TEXT PROVIDED>
US Open Note – Ugly retail sales data question Fed tightening; dollar plummets to fresh lows



Stocks to close the week in the red; banking earnings beat estimates

Fed policymakers keep throwing cold water on stock markets, highlighting that a faster pace of higher interest rates will be required to cool inflation from March onwards, as persisting pandemic-led supply bottlenecks might create additional price pressures in the coming months.

The Fed’s No.2 official Lael Brainard and the Chicago Fed President Charles Evans were the last on the call on Thursday, with tech stocks driving the Nasdaq 100 down by 2.5%. The S&P 500 could not overcome the 4,200 ceiling, moving rapidly lower as well, while the Dow Jones managed to survive with softer injuries once again.

The bearish mood could extend to Friday’s session according to US futures even if Q4 banking earnings from JPMorgan beat analysts’ expectations on softer credit losses and loan growth, marking a profitable end to the year. Citigroup reported a 26% drop in profits but could still perform better than analysts estimated.

Europe continues to trade in the red, with technology and utility stocks printing the largest declines in the pan-European STOXX 600.

US retail sales miss forecasts; dollar sell-off continues

Turning to the FX markets, the hawkish talk from Fed speakers was strangely a sell-the fact event for the dollar as investors shift funds to bond markets, pressing Treasury yields lower. The dollar index is facing its largest weekly loss since early November, but only a sustainable drop below 94.50, which is currently under examination, would ruin its medium-term upward pattern.

DATA BELOW>

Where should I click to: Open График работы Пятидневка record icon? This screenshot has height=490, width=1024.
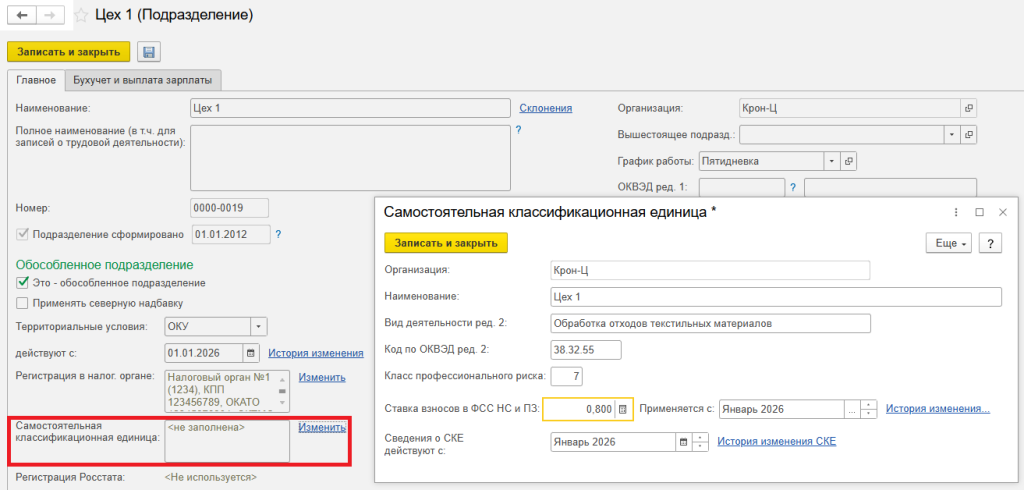point(849,160)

WORK INSTRUCTIONS>
Pick up the market note on Fed tightening, stocks and the dollar after its last sentence and continue writing it.

WRITTEN RESPONSE>
Disappointing US retail sales data further weighed on the reserve currency, raising demand for safe havens instead as the combination of a weakening consumption, high inflation, and a tighter monetary policy could be a toxic cocktail for the economy. Investors were hoping for a mild slowdown during the Christmas month of December, but sales tendencies returned sharply to the contraction area in the face of omicron fears, marking a monthly decline of 1.9%. Excluding volatile items such as automobiles, the downfall was even sharper at 2.3%.

Dollar/yen tumbled to an almost one-month low of 113.50 in the aftermath. Euro /yen and pound/yen showed a similar response, reflecting rising caution among investors.

Euro/dollar could not capitalize on the data, remaining trapped around the 1.1450 barrier. Pound/dollar was also muted below the 1.3740 resistance and the 200-day simple moving average despite the positive surprise in GDP growth figures earlier today.

In commodities, gold remained a forgotten safe asset, barely moving around $1,826/ounce. Oil futures inched to an almost three-month high of $83.30/barrel before pulling slightly back.

Next on the calendar

University of Michigan’s consumer survey will feature on the US calendar later in the day. The Philadelphia and New York Fed presidents will conclude the central bank’s communication today before the Fed speakers' blackout period begins tomorrow.

China is scheduled to release its GDP growth stats on Monday at 02:00 GMT.